◆ **TEXT BLOCK**:
####
I have, just today, figured out how to revert to the Chofu room controller (ie cutting out the Honeywell and using the heat pump's own room thermostat) and am doing some experiments as to what difference it makes. Removing the Honeywell out of the loop completely is going to require some minor rewiring of pumps and valves, but I have just tried things temporarily as a test for now.  I should get a better feel over the coming days.

We also have some noise issues which might be being caused by TPI's constant switching on and off, or might be something else (there was terrible noise to begin with, because there was loads of air in the system). The heat pump is currently mounted next to the kitchen, so about a metre from the kettle with a window adjacent, which means it is audible inside. A family member is very noise sensitive so the contingency plan is to move it to the bottom of the garden, if my tinkering can't improve matters.  From measurement the noise is in spec, but there are certain points in the spinup curve where it buzzes (another thing to investigate).

Another thing is that Grant have switched from installing a buffer tank (that we have) to a low loss header.  I'm sure some more plumbing-knowledgeable folks can comment on this, but I know plumbers familiar with the units are not impressed (read the Twitter replies) - I defer to more experienced folks, but seems to be just another thing Grant doing backwards to make it look like a boiler.
####
◆ **DATASET EXCERPTS**:
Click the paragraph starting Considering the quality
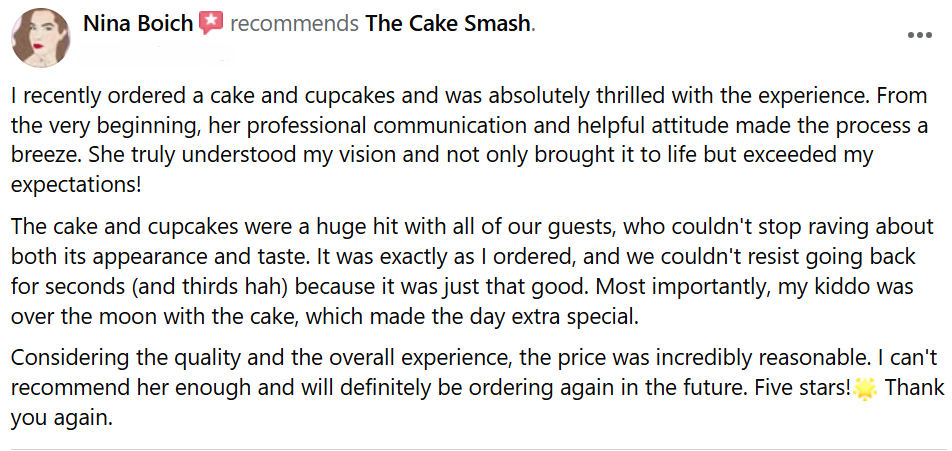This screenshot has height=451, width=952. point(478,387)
####
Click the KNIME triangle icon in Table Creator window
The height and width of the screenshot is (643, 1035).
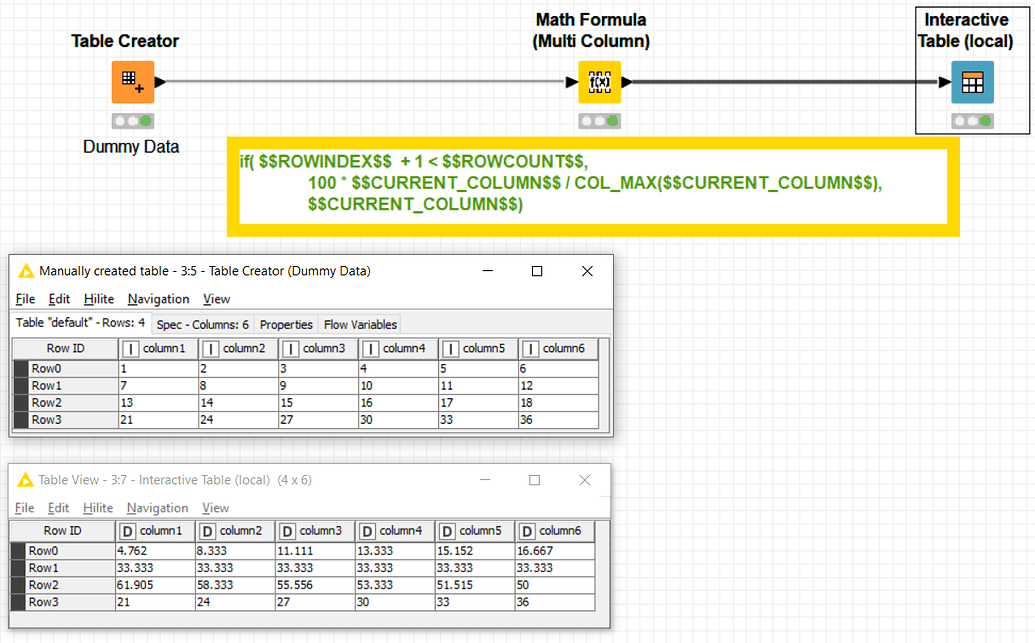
####
◆ **WRITTEN TASK**:
In the text about the heat pump, what does it say Grant has switched to installing instead of a buffer tank?

◆ **TASK OUTPUT**:
A low loss header.